───── EXCERPTED RECORDS ─────
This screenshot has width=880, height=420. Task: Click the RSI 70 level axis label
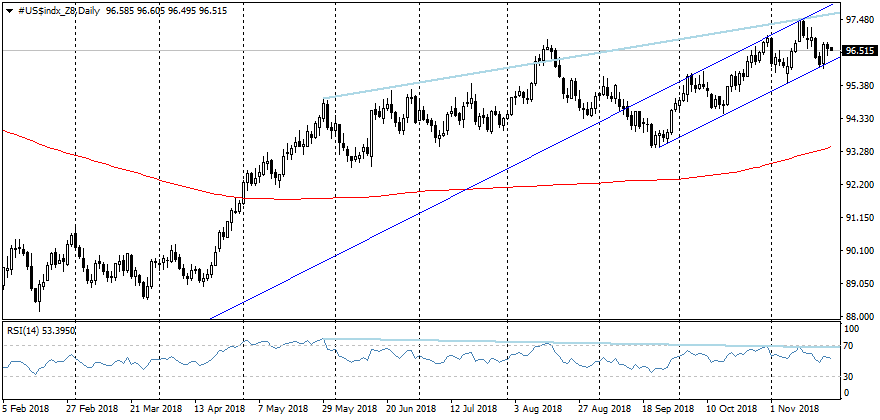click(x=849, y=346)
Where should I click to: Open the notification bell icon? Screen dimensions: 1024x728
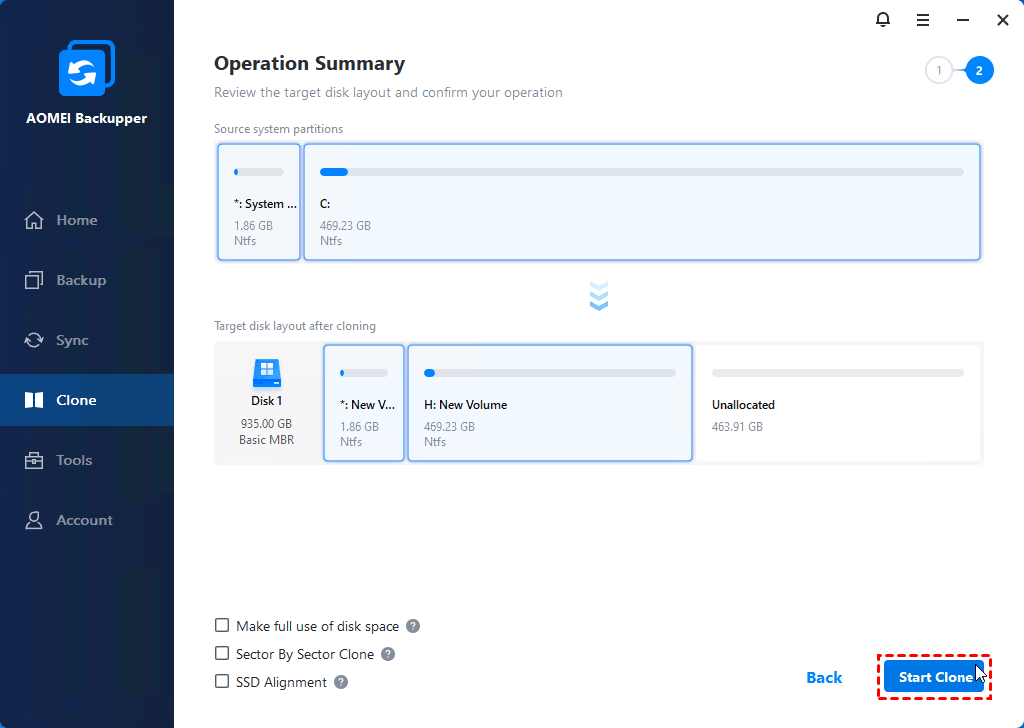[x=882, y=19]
─────
───── EXCERPTED RECORDS ─────
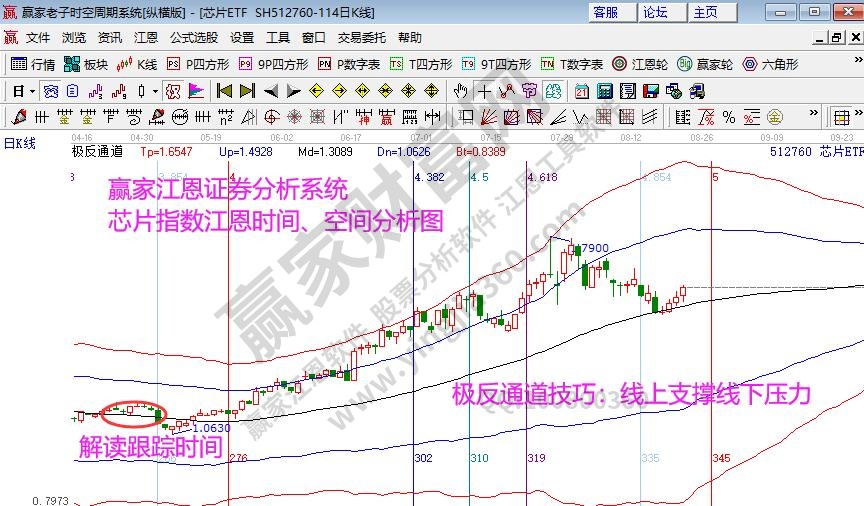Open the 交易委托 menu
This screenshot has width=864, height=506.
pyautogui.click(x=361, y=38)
─────
▶ _WRITTEN TASK_: In the listing, switch "notification bell icon" to "settings gear icon" throughout the stretch from the line containing "This screenshot has width=880, height=420." through the line containing "[x=882, y=19]", and change nothing else. Give back only that stretch and leave the pictures out.

▶ _EXERCISE RESPONSE_:
This screenshot has width=880, height=420. Task: Click the RSI 70 level axis label
click(x=849, y=346)
Where should I click to: Open the settings gear icon? Screen dimensions: 1024x728
[x=882, y=19]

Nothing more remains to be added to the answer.